### [EXCERPT]
════════

Missing config.json file after AutoTraining

Detailed Problem Summary

Context:

  • Environment: Google Colab (Pro Version using a V100) for training.
  • Tool: Utilizing Hugging Face AutoTrain for fine-tuning a language model.

Sequence of Events:

  1. Initial Training:
  • Successfully trained a model using AutoTrain.
  • Process seemingly completed without errors, resulting in several output files.
  1. Missing config.json:
  • Despite successful training, noticed that the config.json file was not generated.
  • Without config.json, the trained model cannot be loaded for inference or further training.
  1. Manual Configuration:
  • Created a config.json manually based on a the ‘base model’ used for fine-tuning (NousResearch/Llama-2-7b-chat-hf) plus additional training and adapter parameters derived from the fine-tuned model’s files AutoTrain uploads to the HF repository.
  • Uploaded this config.json to the Hugging Face repository where the model resides.
  1. Upload to Repository:
  • Uploaded all relevant files, including pytorch_model.bin, adapter_config.json, adapter_model.bin, and others, to a Hugging Face repository named Kabatubare/meta_douglas_2.

════════

Word and item position data:

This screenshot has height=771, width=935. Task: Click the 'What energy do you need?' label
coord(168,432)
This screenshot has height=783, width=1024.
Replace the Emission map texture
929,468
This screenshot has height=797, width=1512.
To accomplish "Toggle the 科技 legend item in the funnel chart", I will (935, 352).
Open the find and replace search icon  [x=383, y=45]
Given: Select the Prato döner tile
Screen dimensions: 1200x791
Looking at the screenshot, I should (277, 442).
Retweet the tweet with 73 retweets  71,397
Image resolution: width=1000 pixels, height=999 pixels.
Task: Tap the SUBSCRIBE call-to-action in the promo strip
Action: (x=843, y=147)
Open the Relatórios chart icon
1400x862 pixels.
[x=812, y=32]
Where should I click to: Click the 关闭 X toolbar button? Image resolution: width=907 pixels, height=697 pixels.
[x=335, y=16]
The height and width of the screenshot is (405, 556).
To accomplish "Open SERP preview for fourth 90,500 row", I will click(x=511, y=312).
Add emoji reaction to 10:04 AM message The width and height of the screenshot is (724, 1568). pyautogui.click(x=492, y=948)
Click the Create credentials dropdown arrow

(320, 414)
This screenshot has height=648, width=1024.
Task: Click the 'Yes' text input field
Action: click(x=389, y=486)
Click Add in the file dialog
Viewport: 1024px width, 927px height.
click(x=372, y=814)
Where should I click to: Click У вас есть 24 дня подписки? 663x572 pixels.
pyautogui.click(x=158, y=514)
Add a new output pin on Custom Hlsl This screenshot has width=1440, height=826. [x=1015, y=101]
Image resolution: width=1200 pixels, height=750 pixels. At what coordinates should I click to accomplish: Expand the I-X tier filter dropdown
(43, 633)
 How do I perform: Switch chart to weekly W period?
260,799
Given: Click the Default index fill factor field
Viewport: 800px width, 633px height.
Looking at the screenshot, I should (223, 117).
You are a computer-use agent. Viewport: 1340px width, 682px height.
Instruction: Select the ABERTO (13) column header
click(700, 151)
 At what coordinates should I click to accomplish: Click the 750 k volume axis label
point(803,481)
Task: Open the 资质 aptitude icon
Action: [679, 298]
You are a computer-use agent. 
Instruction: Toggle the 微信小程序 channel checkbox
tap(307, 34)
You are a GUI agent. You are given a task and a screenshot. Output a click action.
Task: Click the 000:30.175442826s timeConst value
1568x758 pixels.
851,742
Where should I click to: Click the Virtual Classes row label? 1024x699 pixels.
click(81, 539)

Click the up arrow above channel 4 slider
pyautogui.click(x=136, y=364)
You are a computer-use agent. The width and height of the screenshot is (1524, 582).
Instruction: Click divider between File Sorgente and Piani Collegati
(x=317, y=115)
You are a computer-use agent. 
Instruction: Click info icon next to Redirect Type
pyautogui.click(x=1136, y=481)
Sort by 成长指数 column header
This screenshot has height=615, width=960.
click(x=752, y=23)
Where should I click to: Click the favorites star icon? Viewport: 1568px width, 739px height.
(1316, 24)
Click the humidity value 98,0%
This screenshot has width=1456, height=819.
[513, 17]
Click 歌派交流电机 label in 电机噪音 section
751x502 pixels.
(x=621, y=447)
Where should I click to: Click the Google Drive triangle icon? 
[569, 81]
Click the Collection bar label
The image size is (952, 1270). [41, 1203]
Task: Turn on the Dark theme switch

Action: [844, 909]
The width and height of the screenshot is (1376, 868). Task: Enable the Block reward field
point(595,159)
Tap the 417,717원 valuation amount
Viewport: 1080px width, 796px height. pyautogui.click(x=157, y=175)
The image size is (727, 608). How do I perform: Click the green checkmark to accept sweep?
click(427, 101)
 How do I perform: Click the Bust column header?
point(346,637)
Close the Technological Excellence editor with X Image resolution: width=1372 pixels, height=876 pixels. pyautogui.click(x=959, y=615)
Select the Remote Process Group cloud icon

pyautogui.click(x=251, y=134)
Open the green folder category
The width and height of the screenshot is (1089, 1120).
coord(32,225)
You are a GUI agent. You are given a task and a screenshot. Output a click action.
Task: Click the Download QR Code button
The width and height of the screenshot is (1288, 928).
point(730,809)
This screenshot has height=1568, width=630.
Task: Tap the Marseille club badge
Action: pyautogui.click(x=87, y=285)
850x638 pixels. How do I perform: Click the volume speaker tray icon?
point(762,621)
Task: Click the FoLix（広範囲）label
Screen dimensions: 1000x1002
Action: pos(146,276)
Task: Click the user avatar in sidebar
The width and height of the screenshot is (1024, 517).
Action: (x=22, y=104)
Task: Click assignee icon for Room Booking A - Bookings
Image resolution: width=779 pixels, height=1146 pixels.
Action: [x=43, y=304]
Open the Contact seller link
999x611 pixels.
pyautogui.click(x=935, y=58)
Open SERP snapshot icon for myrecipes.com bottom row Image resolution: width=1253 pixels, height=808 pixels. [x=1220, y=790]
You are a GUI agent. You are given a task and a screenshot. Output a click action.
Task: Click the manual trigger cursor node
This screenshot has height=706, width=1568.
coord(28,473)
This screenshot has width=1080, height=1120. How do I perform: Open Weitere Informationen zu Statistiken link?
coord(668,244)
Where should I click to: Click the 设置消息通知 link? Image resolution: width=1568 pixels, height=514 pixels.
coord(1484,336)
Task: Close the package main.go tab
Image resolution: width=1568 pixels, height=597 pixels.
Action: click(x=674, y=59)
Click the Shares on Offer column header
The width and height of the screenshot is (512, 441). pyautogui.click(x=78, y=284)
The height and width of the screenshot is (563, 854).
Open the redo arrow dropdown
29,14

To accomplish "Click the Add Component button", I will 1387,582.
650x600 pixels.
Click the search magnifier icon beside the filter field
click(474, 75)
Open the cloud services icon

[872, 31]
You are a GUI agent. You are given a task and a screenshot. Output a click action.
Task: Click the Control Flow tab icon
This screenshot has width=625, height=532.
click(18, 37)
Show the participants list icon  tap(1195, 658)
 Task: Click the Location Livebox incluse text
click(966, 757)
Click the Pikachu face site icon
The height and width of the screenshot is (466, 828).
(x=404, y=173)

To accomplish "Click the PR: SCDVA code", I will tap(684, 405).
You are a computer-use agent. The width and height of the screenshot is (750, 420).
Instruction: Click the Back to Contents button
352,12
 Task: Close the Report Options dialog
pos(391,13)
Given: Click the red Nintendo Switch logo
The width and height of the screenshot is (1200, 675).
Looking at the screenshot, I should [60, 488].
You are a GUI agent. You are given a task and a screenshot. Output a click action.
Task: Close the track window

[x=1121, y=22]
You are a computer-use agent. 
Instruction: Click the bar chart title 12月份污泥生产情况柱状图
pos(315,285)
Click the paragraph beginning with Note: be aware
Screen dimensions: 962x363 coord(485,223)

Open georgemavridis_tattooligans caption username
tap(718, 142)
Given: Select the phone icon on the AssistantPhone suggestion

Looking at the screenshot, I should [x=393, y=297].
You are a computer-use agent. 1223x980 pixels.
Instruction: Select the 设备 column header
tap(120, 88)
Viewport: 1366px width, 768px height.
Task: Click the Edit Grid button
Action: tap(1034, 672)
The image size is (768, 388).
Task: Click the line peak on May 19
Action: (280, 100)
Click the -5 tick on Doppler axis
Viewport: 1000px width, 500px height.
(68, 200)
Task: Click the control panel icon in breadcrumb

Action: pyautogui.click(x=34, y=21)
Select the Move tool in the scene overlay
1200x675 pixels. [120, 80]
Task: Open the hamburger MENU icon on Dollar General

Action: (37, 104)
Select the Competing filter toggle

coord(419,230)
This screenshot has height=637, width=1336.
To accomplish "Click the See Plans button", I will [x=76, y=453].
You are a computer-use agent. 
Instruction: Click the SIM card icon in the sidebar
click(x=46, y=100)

════════

### [WRITTEN EXERCISE 1]
In the post about the missing config.json file, which base model was used for fine-tuning?
### [WRITTEN EXERCISE 2]
Write the next part of the post about the missing config.json file, picking up after its last line.
The listing is separate from the post about the missing config.json file.

### [FINAL ANSWER 1]
NousResearch/Llama-2-7b-chat-hf

### [FINAL ANSWER 2]
  1. Model Loading Error:
  • Attempted to load the model and encountered the following error:

vbnetCopy code

OSError: Kabatubare/meta_douglas_2 does not appear to have a file named pytorch_model.bin, tf_model.h5, model.ckpt, or flax_model.msgpack.
  1. File Size Anomaly:
  • Noticed that the size of the uploaded pytorch_model.bin is only 888 Bytes, which is far smaller than what is typical for such files.

Repository File Structure:

  • adapter_config.json
  • adapter_model.bin
  • added_tokens.json
  • config.json (manually added)
  • pytorch_model.bin (888 Bytes, suspected to be incorrect or incomplete)
  • Tokenizer files (tokenizer.json, tokenizer.model, etc.)
  • Training parameters (training_args.bin, training_params.json)

Specific Questions for the Hugging Face Community:

  1. Configuration File: Why is a config.json not generated by AutoTrain by default? Is there a specific setting or flag that needs to be enabled to output this file?
  2. File Size Issue:
  • What could cause pytorch_model.bin to be so small (888 Bytes)?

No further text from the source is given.